▶ **EXERCISE OBJECTIVE**
The line containing "Ажурное болеро крючком (464, 1326)" marks the end; return exactly every line from the start of the records up to and including it, but no pictures.

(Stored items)
┏━━

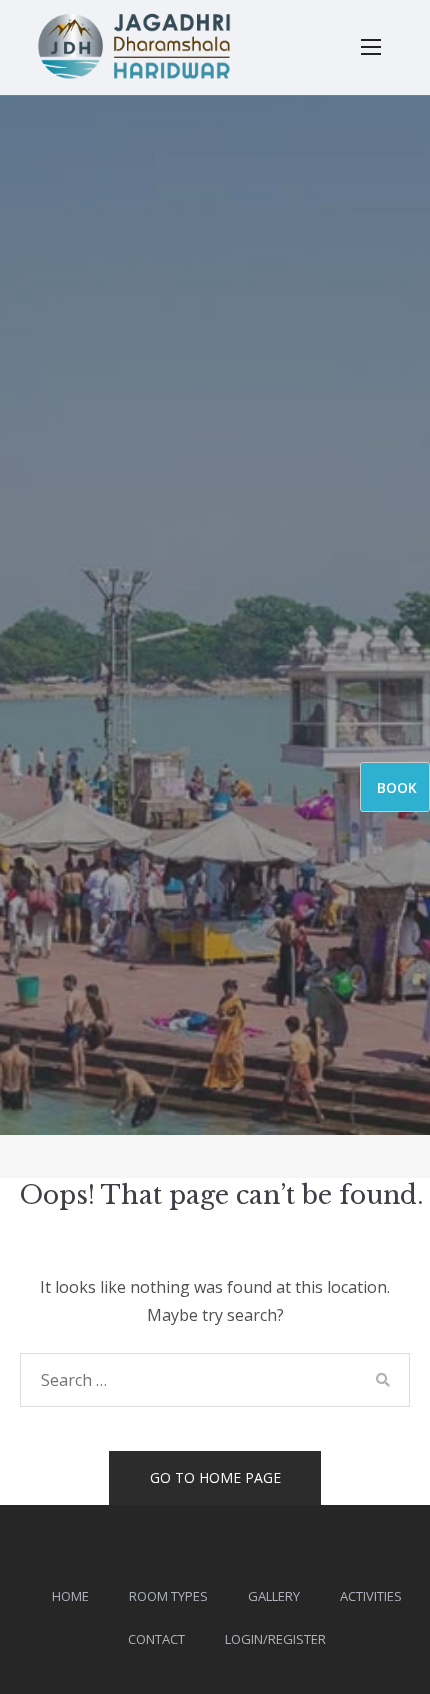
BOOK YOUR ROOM (399, 795)
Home (70, 1596)
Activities (371, 1596)
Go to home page (215, 1477)
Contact (156, 1639)
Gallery (274, 1596)
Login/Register (275, 1639)
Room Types (168, 1596)
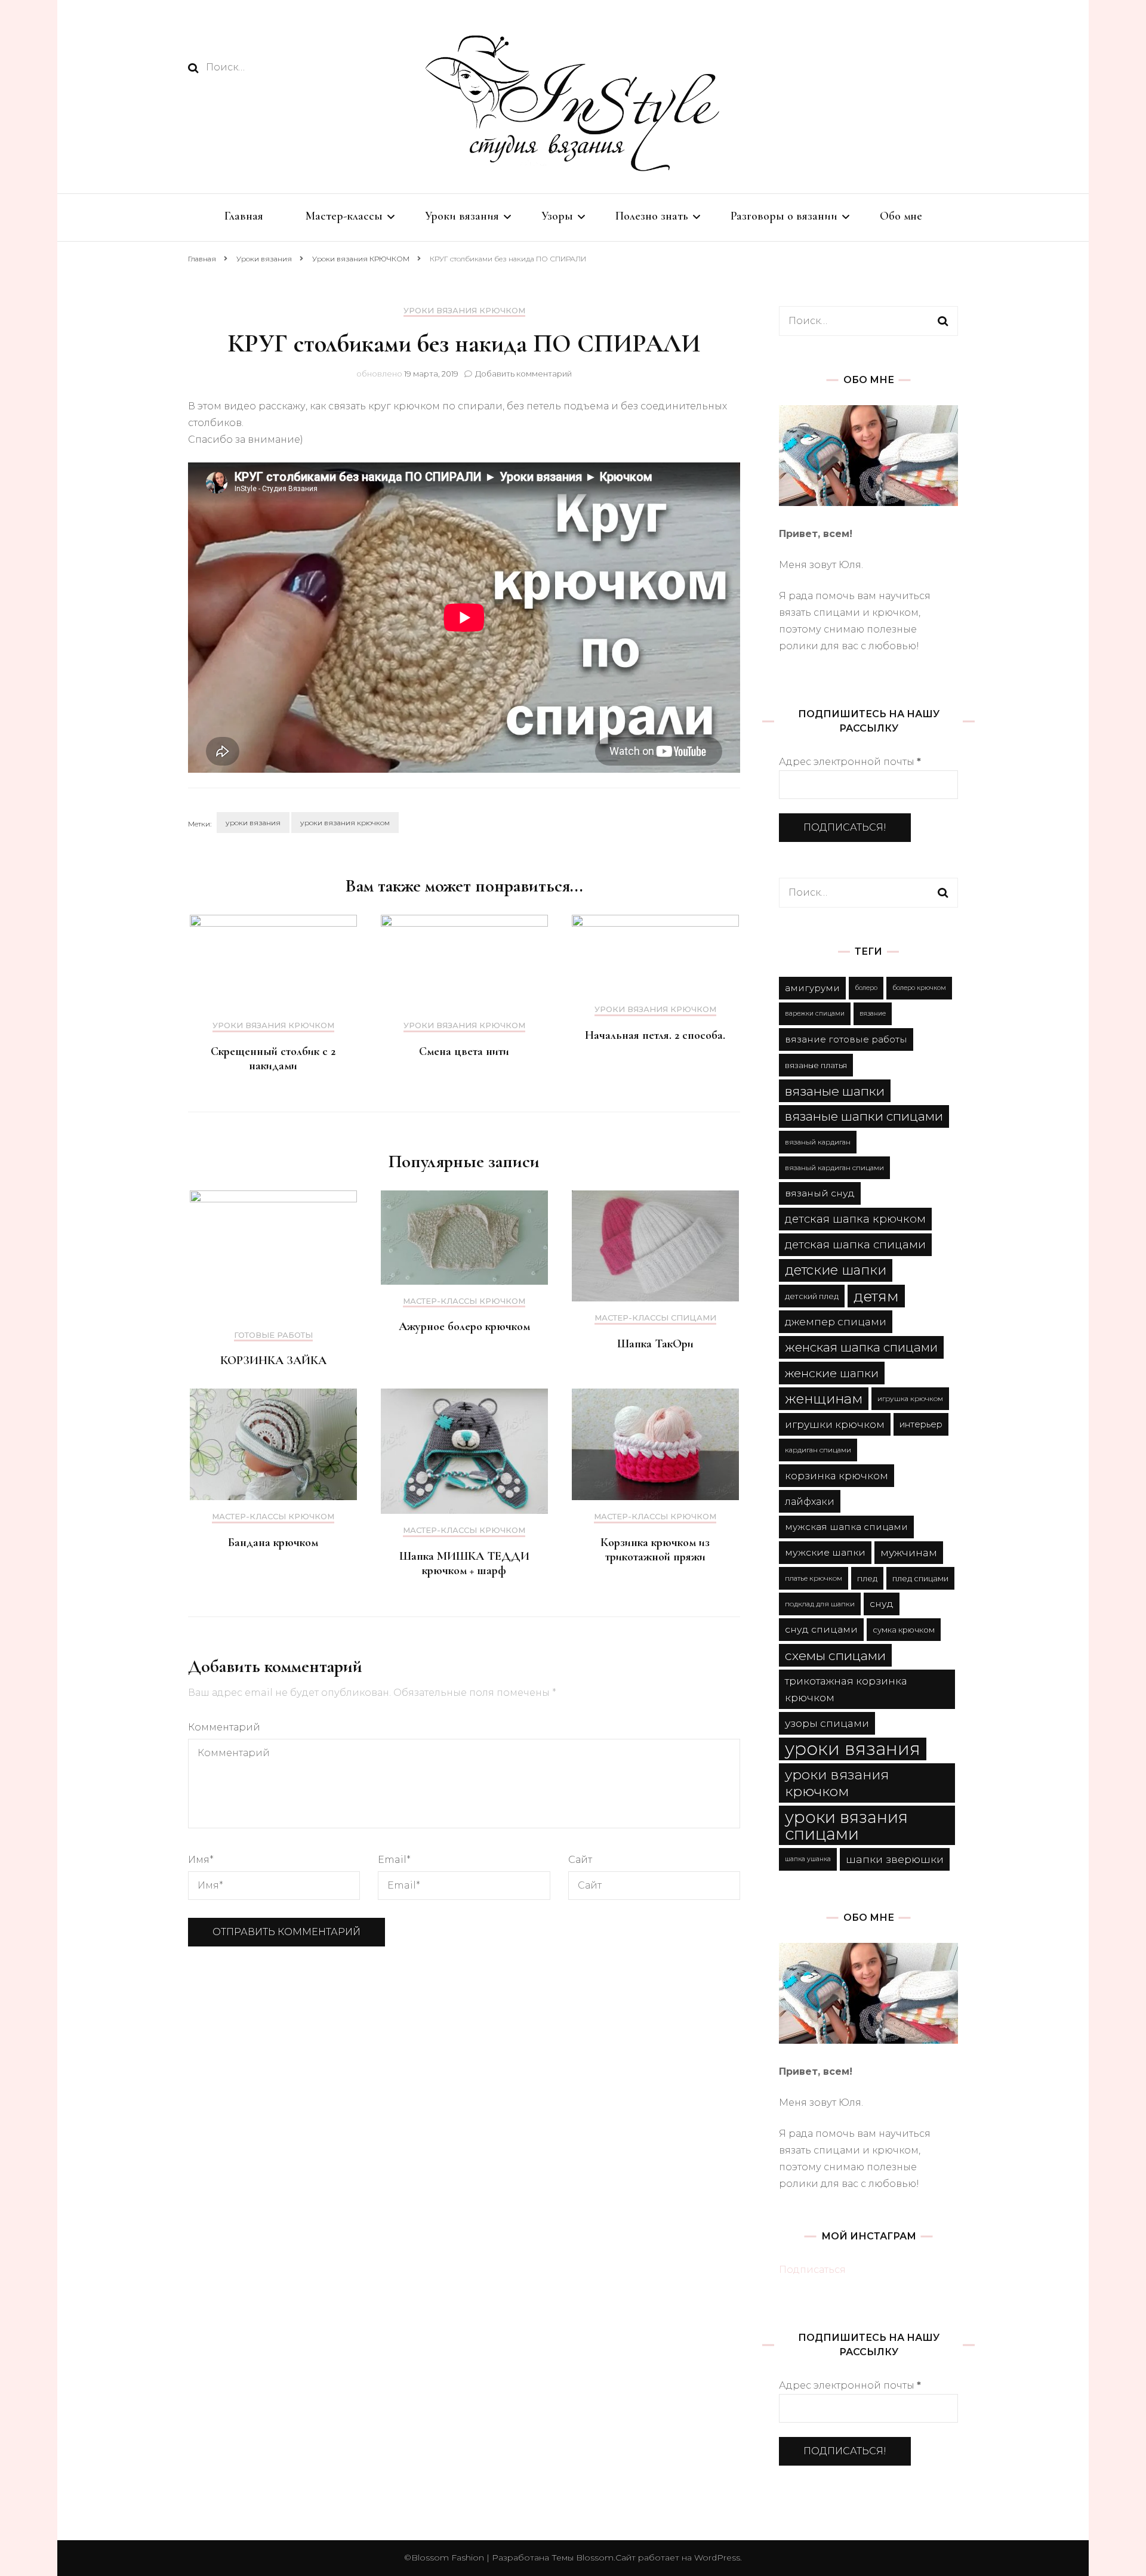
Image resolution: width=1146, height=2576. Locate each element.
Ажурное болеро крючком (464, 1326)
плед (867, 1578)
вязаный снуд (820, 1193)
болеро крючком (919, 988)
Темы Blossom (581, 2557)
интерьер (920, 1424)
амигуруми (812, 988)
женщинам (823, 1398)
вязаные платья (816, 1065)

┗━━

▶ **TASK RESPONSE**
BOOK YOUR ROOM (399, 795)
Home (70, 1596)
Activities (371, 1596)
Go to home page (215, 1477)
Contact (156, 1639)
Gallery (274, 1596)
Login/Register (275, 1639)
Room Types (168, 1596)
Image resolution: width=1146, height=2576. Locate each element.
Ажурное болеро крючком (464, 1326)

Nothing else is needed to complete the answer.